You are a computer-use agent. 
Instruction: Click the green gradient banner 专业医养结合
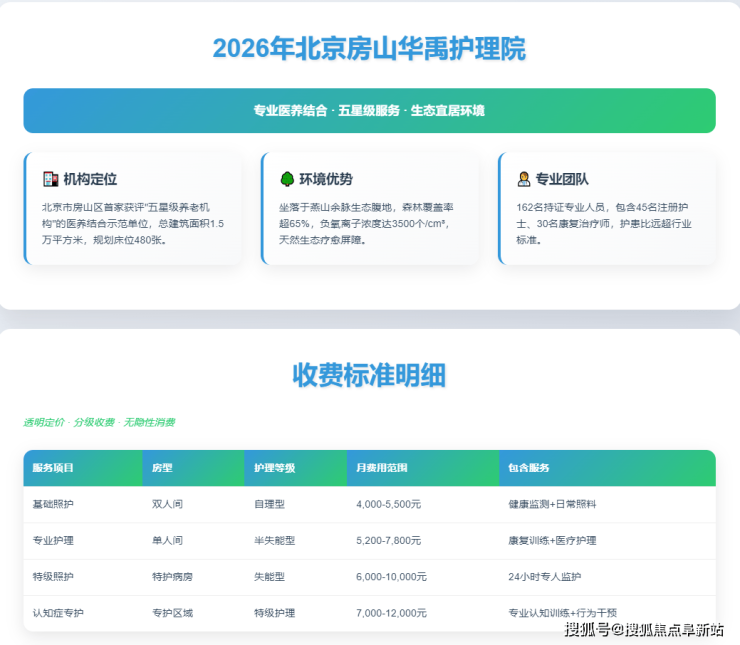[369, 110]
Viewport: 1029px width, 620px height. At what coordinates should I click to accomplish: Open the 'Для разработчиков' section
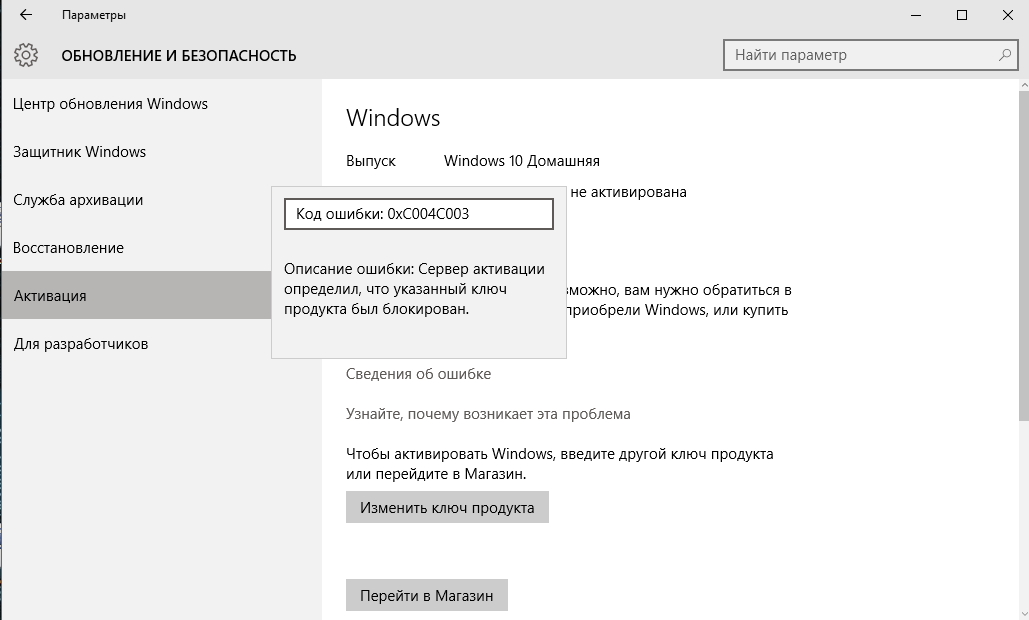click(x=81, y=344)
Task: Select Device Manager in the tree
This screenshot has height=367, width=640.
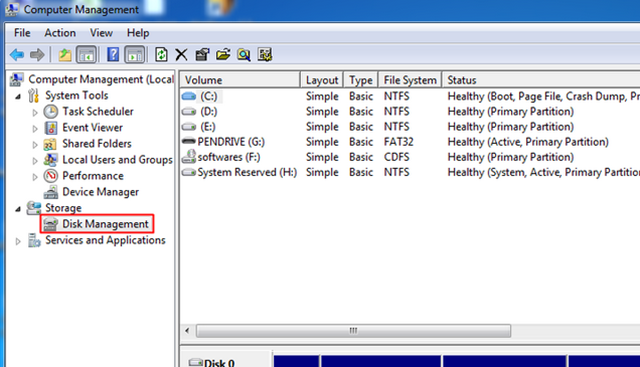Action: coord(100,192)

__Work order__.
Repeat the records in full and exactly, leaving every picture out.

__Response to this exercise__.
You are a computer-use agent. 
Instruction: Click the green gradient banner 专业医养结合
[369, 110]
Viewport: 1029px width, 620px height. At what coordinates should I click to accomplish: Open the 'Для разработчиков' section
click(x=81, y=344)
Task: Select Device Manager in the tree
This screenshot has height=367, width=640.
Action: coord(100,192)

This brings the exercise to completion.